Records excerpted from a collection
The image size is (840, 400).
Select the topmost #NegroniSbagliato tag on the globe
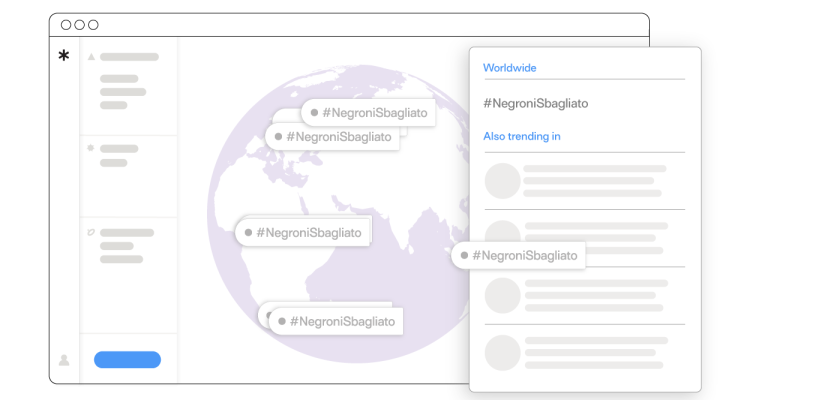pos(368,114)
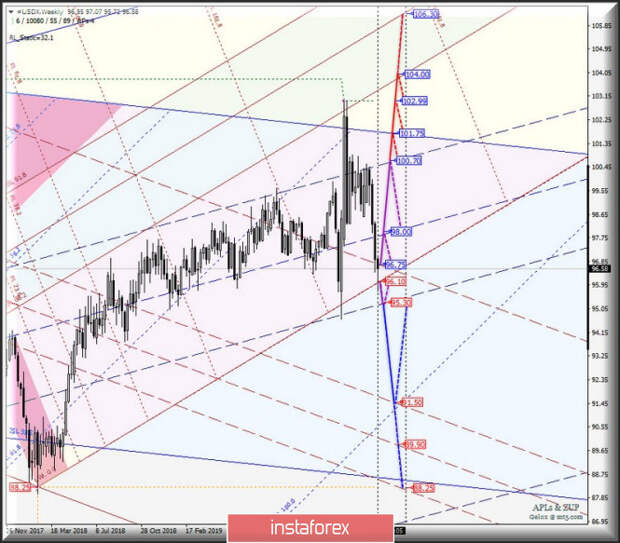Select the 101.75 blue price label
This screenshot has width=620, height=543.
[x=412, y=133]

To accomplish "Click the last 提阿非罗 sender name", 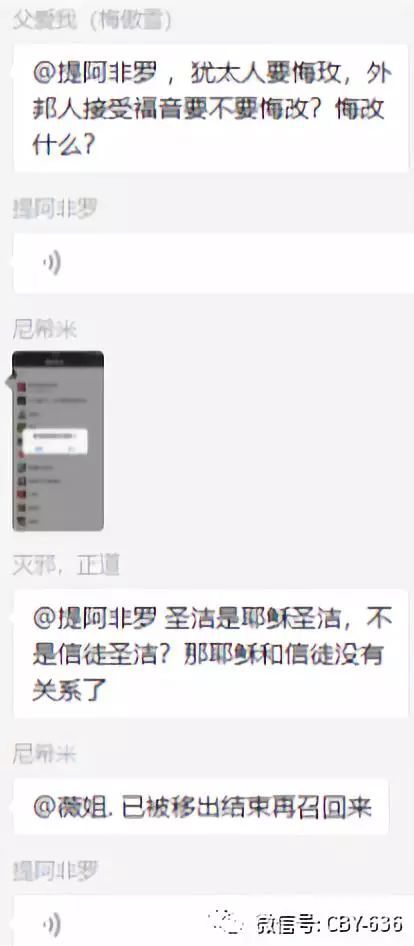I will point(55,871).
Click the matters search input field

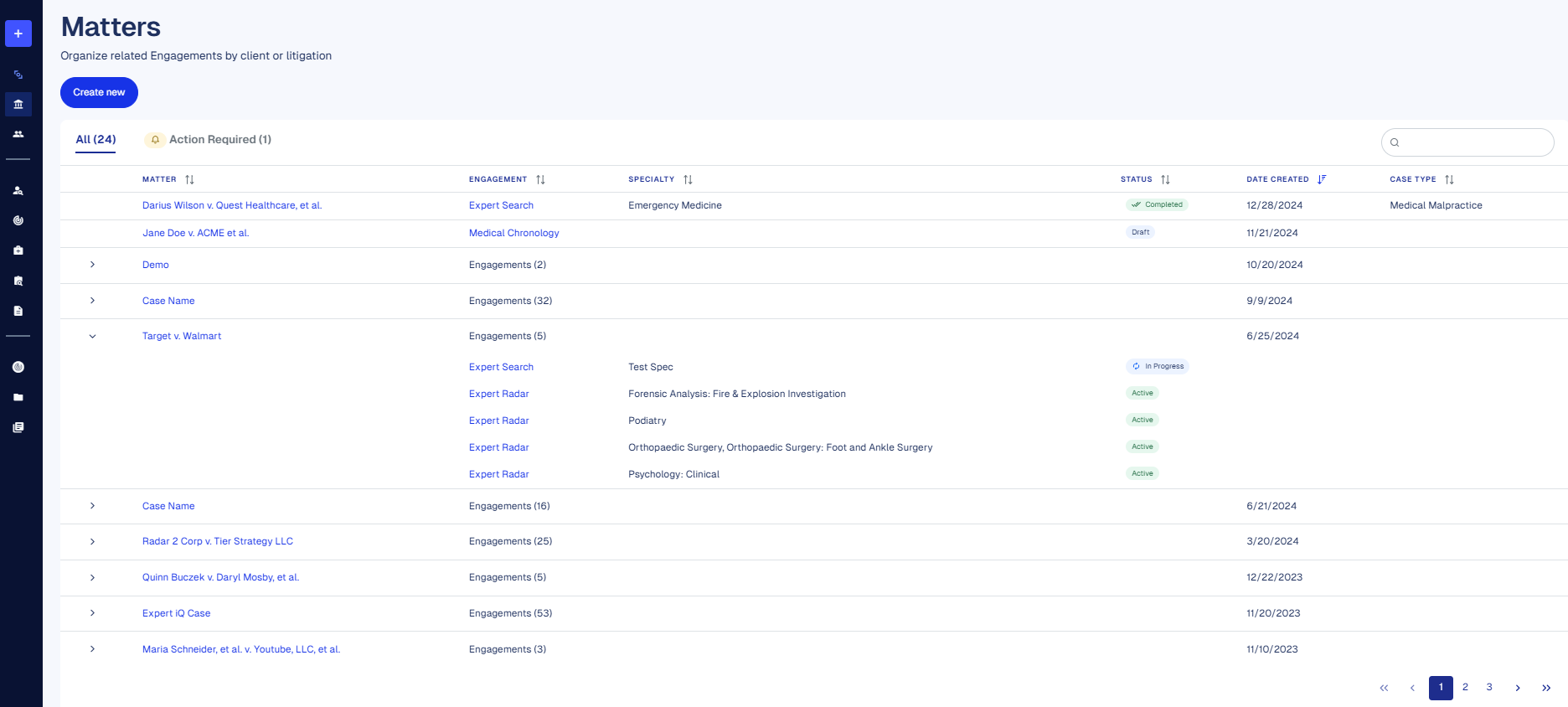1474,142
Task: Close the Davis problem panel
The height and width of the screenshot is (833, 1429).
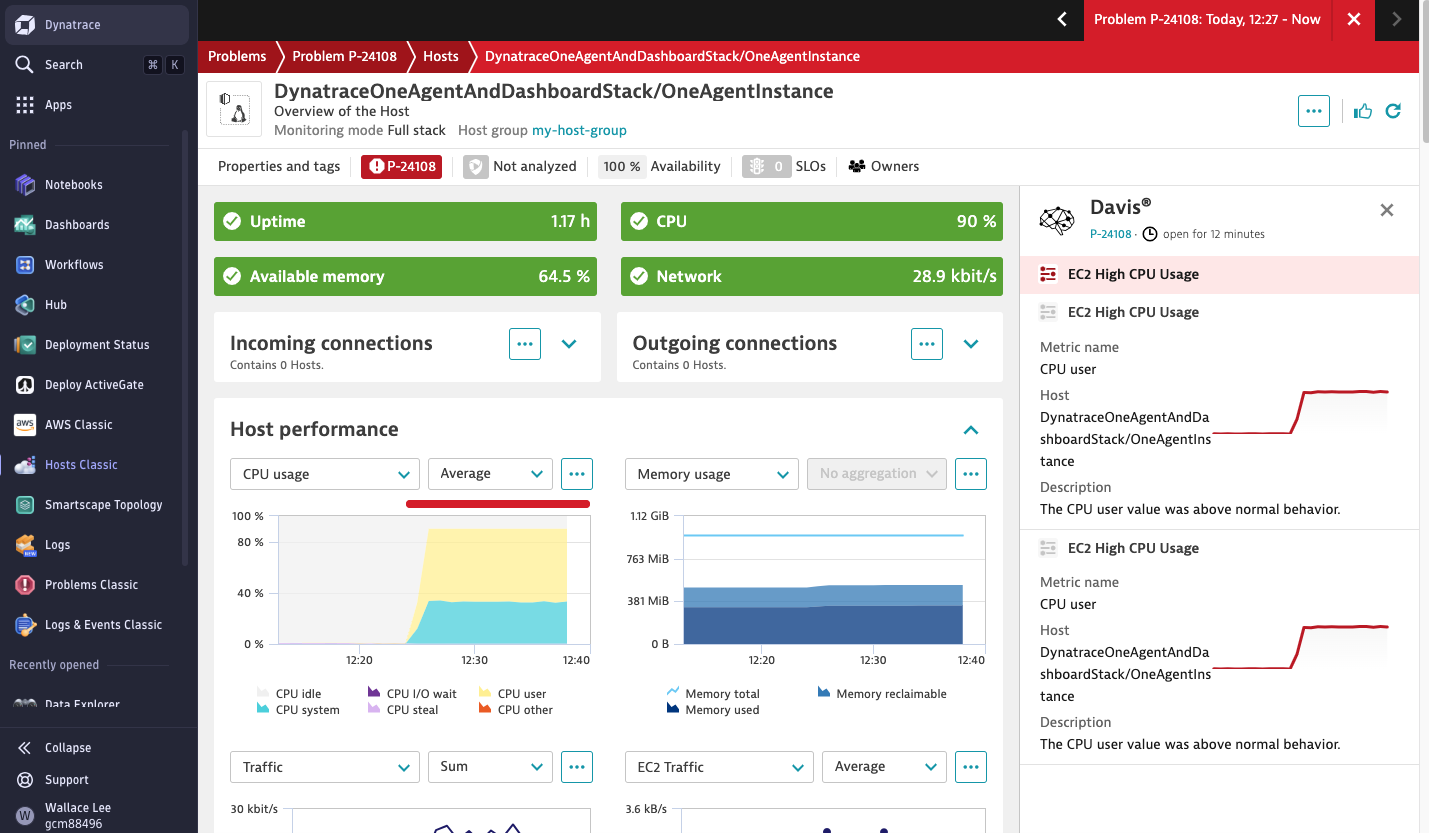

Exercise prompt
Where the line containing "Task: Close the Davis problem panel" appears, begin copying there and continue exactly through the final line of the records; both end lines belong in the copy, pictures do not.

Your response
Task: Close the Davis problem panel
The height and width of the screenshot is (833, 1429).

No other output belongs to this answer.